Eine aktuelle Studie des Bundesverbands Informationswirtschaft, Telekommunikation und neue Medien (Bitkom) zeigt, dass Künstliche Intelligenz (KI) das Bruttoinlandsprodukt (BIP) Deutschlands bis 2030 um 3,4 Prozent steigern könnte. Das entspricht einem Zuwachs von rund 130 Milliarden Euro. Die Studie wurde am Dienstag in Berlin vorgestellt und basiert auf einer Befragung von 603 Unternehmen.
KI als Wachstumstreiber
Laut Bitkom-Präsident Achim Berg ist KI „der entscheidende Faktor für die Wettbewerbsfähigkeit des Standorts Deutschland“. Die Studie zeigt, dass Unternehmen, die KI bereits einsetzen, im Schnitt ein Umsatzwachstum von 15 Prozent verzeichnen. Unternehmen ohne KI-Strategie bleiben hingegen stagnieren.
Besonders stark profitieren Branchen wie Automobilindustrie, Maschinenbau und Logistik. In diesen Bereichen könnten KI-gestützte Prozesse die Effizienz um bis zu 20 Prozent steigern. Berg betonte, dass Deutschland im internationalen Vergleich hinter den USA und China zurückliege: „Wir müssen jetzt handeln, sonst verlieren wir den Anschluss.“
Herausforderungen und Handlungsbedarf
Trotz der Chancen sehen viele Unternehmen Hindernisse. 42 Prozent der Befragten nennen fehlende Fachkräfte als größtes Problem, 38 Prozent beklagen unklare rechtliche Rahmenbedingungen. Nur 15 Prozent der Unternehmen nutzen bisher KI-Anwendungen im regulären Betrieb.
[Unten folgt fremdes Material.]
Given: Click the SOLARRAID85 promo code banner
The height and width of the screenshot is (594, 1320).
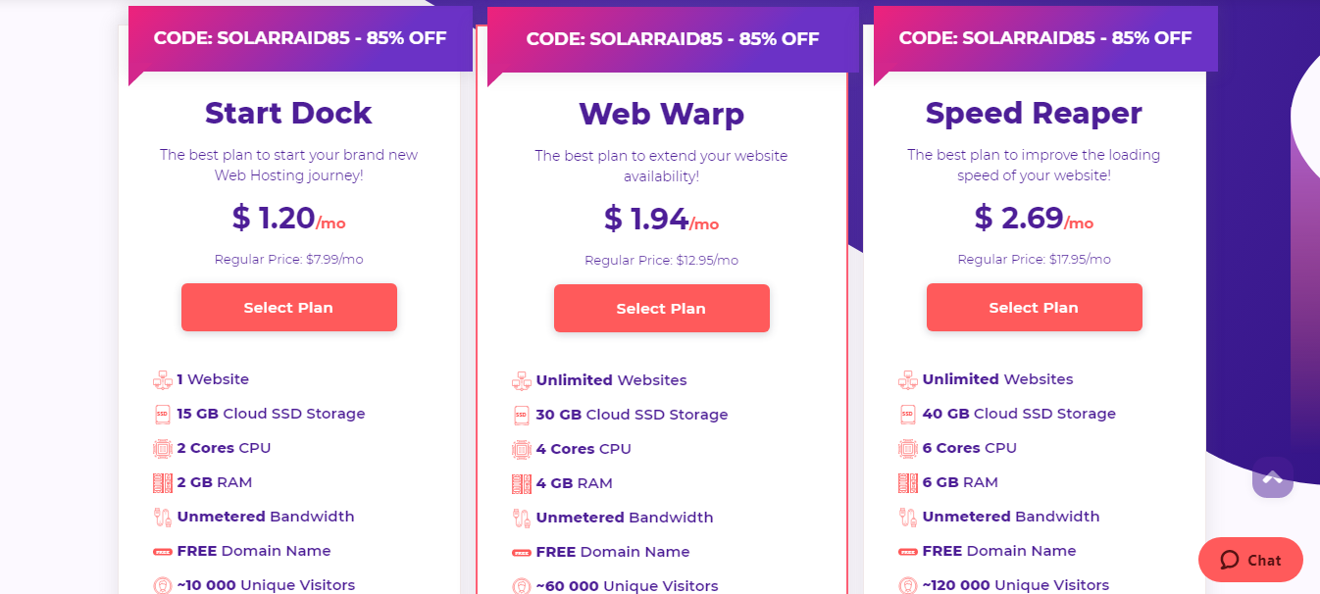Looking at the screenshot, I should (x=299, y=38).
Bitkom fordert daher eine nationale KI-Strategie mit konkreten Zielen. Dazu gehören mehr Investitionen in Forschung und Entwicklung, der Aufbau von Kompetenzzentren sowie die Förderung von Start-ups. Berg sagte: „Wir brauchen eine Offensive für KI, die alle gesellschaftlichen Bereiche durchdringt.“
Auswirkungen auf Arbeitsmarkt
Die Studie prognostiziert, dass KI bis 2030 rund 1,2 Millionen Arbeitsplätze verändern wird. Allerdings entstehen gleichzeitig 800.000 neue Jobs, vor allem in den Bereichen Datenanalyse, Softwareentwicklung und KI-Ethik. Netto ergibt sich also ein Verlust von 400.000 Stellen, was Umschulungen erforderlich macht.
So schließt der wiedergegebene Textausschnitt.